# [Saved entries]
· · · · ·

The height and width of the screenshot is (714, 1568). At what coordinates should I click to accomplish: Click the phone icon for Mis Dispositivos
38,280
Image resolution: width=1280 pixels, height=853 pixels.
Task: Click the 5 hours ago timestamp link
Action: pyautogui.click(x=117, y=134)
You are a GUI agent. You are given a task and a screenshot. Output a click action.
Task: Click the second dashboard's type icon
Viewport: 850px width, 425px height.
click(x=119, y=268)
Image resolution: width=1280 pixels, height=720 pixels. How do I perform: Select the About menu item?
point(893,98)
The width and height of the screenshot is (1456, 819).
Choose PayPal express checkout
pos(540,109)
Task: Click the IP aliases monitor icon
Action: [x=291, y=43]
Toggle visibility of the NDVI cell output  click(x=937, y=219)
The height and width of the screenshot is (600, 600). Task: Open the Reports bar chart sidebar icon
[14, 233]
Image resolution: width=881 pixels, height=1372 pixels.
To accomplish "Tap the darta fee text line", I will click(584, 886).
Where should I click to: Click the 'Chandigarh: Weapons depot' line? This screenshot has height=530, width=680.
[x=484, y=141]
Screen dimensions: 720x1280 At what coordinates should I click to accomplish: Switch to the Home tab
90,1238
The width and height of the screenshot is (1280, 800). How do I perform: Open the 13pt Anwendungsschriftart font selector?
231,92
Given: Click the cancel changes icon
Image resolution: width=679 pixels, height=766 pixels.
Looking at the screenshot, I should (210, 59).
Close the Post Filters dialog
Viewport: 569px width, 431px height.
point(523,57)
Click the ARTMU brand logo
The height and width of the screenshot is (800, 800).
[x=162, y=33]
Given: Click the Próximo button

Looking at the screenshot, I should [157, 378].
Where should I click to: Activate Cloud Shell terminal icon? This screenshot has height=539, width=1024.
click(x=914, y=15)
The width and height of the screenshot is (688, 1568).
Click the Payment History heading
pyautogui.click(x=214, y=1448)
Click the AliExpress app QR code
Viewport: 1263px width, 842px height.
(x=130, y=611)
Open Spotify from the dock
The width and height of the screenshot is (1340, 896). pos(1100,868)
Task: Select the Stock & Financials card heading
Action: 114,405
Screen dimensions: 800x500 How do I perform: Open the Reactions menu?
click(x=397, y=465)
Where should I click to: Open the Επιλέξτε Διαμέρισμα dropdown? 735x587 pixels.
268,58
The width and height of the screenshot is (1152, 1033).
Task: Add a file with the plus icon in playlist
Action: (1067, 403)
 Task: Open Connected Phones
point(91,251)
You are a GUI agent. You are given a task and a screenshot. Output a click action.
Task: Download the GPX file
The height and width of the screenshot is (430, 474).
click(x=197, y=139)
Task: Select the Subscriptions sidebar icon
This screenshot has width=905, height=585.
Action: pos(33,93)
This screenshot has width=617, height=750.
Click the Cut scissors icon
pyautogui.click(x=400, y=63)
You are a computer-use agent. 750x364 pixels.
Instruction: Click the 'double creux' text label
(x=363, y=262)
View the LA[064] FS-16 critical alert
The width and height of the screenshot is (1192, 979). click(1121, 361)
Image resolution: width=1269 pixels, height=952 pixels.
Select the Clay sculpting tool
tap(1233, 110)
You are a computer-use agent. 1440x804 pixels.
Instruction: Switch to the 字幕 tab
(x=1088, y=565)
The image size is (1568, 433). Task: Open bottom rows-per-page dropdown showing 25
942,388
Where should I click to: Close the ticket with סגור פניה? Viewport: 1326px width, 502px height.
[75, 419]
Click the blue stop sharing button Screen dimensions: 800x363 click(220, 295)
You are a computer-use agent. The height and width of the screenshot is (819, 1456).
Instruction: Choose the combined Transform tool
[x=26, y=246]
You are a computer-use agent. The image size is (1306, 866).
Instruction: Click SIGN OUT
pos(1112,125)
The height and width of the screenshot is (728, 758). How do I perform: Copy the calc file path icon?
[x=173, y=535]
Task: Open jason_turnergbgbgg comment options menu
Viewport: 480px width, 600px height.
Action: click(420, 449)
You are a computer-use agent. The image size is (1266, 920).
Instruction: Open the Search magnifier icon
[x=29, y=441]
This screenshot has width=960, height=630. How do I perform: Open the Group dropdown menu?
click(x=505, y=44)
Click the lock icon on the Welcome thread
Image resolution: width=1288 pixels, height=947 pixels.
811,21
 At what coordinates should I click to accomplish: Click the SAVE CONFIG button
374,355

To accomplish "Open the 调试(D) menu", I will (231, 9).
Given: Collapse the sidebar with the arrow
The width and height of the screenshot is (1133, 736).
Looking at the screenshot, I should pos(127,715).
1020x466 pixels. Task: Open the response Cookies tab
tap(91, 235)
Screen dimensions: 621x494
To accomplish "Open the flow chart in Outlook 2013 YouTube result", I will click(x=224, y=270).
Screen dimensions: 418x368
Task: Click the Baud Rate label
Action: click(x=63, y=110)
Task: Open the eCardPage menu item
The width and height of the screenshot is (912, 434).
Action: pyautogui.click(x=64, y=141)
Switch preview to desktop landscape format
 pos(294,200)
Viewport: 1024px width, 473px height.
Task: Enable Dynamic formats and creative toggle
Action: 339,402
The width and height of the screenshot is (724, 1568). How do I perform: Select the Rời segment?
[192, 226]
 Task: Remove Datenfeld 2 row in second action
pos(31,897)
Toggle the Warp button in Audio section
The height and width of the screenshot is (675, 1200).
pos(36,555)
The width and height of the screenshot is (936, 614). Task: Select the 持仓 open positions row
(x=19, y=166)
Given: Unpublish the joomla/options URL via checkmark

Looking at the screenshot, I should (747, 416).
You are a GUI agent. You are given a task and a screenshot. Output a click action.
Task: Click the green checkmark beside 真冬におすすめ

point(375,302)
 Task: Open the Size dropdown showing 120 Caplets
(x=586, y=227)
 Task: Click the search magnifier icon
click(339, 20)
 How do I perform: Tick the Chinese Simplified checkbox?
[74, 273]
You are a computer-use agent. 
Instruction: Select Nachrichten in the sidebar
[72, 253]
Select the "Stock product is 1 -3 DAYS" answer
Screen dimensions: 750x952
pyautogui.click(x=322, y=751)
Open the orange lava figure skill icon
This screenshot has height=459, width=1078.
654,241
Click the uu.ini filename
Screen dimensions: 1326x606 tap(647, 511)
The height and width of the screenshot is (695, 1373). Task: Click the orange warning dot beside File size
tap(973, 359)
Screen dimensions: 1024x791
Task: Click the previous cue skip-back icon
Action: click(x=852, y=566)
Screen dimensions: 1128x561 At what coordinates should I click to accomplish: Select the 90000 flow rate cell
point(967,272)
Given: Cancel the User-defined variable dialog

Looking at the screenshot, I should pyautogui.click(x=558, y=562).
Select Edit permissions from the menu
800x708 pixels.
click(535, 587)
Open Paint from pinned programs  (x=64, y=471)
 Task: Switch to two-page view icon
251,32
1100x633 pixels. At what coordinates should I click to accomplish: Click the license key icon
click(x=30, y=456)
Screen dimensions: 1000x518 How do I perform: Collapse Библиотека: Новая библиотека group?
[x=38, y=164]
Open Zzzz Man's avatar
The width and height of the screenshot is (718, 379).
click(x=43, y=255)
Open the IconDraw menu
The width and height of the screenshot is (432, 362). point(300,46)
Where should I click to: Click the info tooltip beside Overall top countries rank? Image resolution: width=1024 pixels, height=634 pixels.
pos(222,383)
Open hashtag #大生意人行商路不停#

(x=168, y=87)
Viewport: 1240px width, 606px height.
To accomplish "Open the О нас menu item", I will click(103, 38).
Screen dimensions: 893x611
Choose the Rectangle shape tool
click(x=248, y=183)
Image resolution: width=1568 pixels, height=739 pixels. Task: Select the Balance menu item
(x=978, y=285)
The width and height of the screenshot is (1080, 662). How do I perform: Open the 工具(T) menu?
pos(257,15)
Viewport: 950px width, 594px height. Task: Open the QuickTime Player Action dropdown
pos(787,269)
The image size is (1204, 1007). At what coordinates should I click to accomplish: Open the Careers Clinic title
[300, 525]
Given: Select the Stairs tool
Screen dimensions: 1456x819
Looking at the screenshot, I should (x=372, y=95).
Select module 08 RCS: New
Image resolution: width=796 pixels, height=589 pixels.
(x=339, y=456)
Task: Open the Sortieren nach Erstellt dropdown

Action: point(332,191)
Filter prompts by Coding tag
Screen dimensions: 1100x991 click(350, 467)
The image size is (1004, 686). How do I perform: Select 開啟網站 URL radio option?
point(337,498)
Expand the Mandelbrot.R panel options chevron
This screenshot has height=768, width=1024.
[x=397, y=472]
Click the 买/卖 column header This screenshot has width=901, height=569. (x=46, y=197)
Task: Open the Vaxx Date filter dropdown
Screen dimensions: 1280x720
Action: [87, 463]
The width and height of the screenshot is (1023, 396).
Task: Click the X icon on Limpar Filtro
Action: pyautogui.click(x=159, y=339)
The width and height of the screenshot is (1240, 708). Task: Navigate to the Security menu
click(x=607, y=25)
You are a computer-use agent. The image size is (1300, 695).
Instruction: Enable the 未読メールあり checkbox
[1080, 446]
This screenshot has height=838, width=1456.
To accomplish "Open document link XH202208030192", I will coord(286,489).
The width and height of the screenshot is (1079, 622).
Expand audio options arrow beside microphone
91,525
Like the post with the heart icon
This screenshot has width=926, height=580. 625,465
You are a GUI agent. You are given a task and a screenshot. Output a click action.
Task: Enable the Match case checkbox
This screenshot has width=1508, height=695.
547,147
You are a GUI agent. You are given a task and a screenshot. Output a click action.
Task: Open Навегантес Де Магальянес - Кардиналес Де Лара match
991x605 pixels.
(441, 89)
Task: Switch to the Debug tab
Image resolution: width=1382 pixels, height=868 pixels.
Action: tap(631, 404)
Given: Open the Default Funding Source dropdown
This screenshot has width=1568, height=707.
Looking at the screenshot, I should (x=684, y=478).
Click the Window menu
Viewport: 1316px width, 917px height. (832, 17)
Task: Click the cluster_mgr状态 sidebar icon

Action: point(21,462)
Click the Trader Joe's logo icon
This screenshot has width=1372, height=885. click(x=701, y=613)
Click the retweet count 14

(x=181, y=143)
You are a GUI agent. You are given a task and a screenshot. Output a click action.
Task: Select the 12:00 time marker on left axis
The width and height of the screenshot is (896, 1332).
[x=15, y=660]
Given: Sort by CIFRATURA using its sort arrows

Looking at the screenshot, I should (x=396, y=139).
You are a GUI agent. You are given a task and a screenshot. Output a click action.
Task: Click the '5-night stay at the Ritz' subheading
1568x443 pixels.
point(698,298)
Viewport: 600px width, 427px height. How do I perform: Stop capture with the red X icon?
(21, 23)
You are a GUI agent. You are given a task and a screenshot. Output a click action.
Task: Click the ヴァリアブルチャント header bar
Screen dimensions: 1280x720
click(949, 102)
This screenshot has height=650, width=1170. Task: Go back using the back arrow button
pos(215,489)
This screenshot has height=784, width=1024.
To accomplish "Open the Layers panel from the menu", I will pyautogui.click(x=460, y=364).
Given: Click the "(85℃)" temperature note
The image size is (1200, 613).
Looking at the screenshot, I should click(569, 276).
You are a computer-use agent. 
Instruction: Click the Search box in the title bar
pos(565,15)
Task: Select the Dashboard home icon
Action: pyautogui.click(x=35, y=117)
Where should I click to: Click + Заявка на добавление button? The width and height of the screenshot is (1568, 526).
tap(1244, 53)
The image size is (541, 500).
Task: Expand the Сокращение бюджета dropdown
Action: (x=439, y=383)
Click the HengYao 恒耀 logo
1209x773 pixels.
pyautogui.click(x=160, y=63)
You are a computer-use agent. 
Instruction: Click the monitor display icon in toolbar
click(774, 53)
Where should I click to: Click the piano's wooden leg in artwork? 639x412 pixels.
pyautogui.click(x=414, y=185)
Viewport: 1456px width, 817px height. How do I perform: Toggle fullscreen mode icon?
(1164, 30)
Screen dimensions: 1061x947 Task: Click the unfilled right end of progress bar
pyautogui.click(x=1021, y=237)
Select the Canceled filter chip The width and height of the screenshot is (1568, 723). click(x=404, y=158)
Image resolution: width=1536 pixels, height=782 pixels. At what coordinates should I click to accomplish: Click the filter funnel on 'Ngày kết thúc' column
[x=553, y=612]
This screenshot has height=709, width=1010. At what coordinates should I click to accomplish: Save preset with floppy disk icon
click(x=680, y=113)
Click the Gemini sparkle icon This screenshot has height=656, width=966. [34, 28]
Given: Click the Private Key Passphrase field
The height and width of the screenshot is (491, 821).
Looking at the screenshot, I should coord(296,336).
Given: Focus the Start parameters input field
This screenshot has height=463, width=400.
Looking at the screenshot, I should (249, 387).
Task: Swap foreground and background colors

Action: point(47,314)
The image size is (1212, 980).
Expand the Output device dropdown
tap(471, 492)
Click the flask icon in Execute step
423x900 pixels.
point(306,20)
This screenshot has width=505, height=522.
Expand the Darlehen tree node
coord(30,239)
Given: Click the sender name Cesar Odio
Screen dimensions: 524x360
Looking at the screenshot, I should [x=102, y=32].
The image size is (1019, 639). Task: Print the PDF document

· · · · ·

# [Problem description]
Only one stretch is wanted, so please give again exactly the lines from the start of the data through the line containing "Close the Post Filters dialog", both ends included.

# [Written answer]
The height and width of the screenshot is (714, 1568). At what coordinates should I click to accomplish: Click the phone icon for Mis Dispositivos
38,280
Image resolution: width=1280 pixels, height=853 pixels.
Task: Click the 5 hours ago timestamp link
Action: pyautogui.click(x=117, y=134)
You are a GUI agent. You are given a task and a screenshot. Output a click action.
Task: Click the second dashboard's type icon
Viewport: 850px width, 425px height.
click(x=119, y=268)
Image resolution: width=1280 pixels, height=720 pixels. How do I perform: Select the About menu item?
point(893,98)
The width and height of the screenshot is (1456, 819).
Choose PayPal express checkout
pos(540,109)
Task: Click the IP aliases monitor icon
Action: [x=291, y=43]
Toggle visibility of the NDVI cell output  click(x=937, y=219)
The height and width of the screenshot is (600, 600). Task: Open the Reports bar chart sidebar icon
[14, 233]
Image resolution: width=881 pixels, height=1372 pixels.
To accomplish "Tap the darta fee text line", I will click(584, 886).
Where should I click to: Click the 'Chandigarh: Weapons depot' line? This screenshot has height=530, width=680.
[x=484, y=141]
Screen dimensions: 720x1280 At what coordinates should I click to accomplish: Switch to the Home tab
90,1238
The width and height of the screenshot is (1280, 800). How do I perform: Open the 13pt Anwendungsschriftart font selector?
231,92
Given: Click the cancel changes icon
Image resolution: width=679 pixels, height=766 pixels.
Looking at the screenshot, I should (210, 59).
Close the Post Filters dialog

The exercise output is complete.